Jeannie rodeó la mesita auxiliar.
– ¿De dónde has sacado toda esa basura, Jim?
– Ya lo entiendo. Todos esos tíos. Todo ese pescado. El olor debe recordarles lo que añoran. -Su rostro se iluminó y subió la voz-. De manera que si encuentran una puta sin demasiadas manías sobre quién se la tira, dónde y cuándo…
– Te lavaré la boca con jabón, jovencito.
– … tiran adelante y se la sacan de los pantalones.
– ¡Basta ya!
– Ella ve que está dura y dice con una risita, caray, qué ven mis ojos, y se baja las bragas y él la mete en uno de esos frigoríficos, y a ella le da igual el frío, porque el tío está jadeando sobre ella como un gorila y…
– ¡Jimmy!
– … y se la folla hasta dejarla mareada, y lo único que sabe ella es que se la han tirado a base de bien, y no importa quién se la folle, hasta que sale un crío feo como una patata con patas.
Dio una profunda calada a su cigarrillo.

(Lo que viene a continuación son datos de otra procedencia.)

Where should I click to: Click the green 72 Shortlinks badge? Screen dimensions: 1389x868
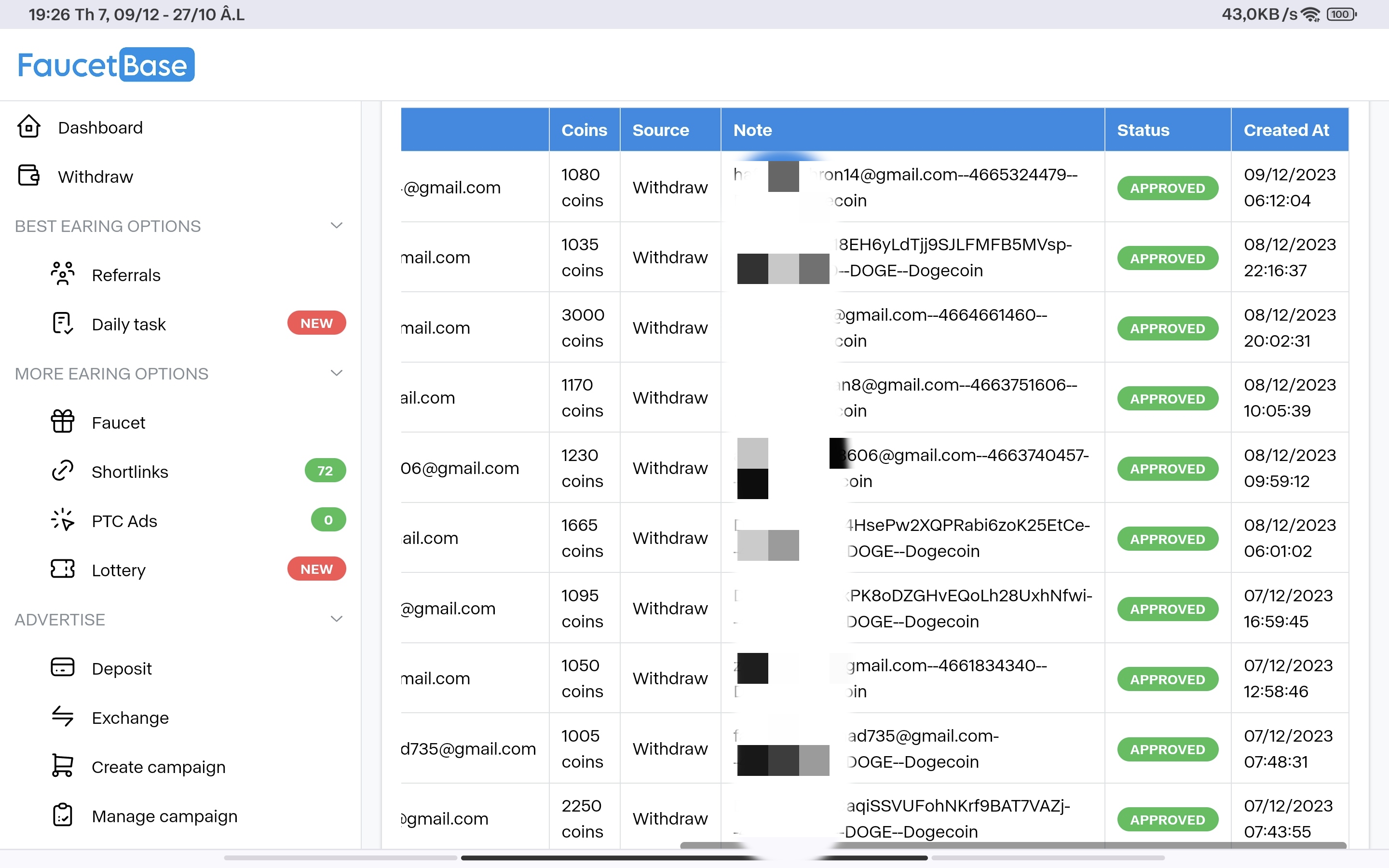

Le temblaban las manos.
Jeannie sintió un escozor en los ojos. Parpadeó para ahuyentarlo. Comprendió.
– Oh, Jimmy -murmuró-. Papá nunca quiso hacerte daño. Tienes que darte cuenta.
El muchacho se cubrió las orejas con las manos. Alzó más la voz.
– Al día siguiente, selecciona a otro tío. Todo el mundo mira y a ella le gusta así. Se forma un círculo a su alrededor, les jalean.
– Papá ha muerto, Jim. Ha muerto.
– Primero se la cepilla uno. Después otro. Ella jadea. Chilla, Dice, ánimo, puedo con todos vosotros, me gusta así.
Jeannie se acercó a él y apoyó las manos sobre las suyas. Intentó apartarlas de sus oídos, pero sólo consiguió tirar el cigarrillo. Cayó sobre la alfombra. Lo recogió y aplastó en el cenicero.
– La montan uno tras otro. La hacen trizas, pero aún no tiene bastante.
Su voz tembló. Movió las manos de los oídos a los ojos. Sus uñas arañaron la carne.
Jeannie le tocó el brazo. El muchacho soltó un grito y se apartó.
– Tu papá te quería -dijo Jeannie-. Te quería. Siempre.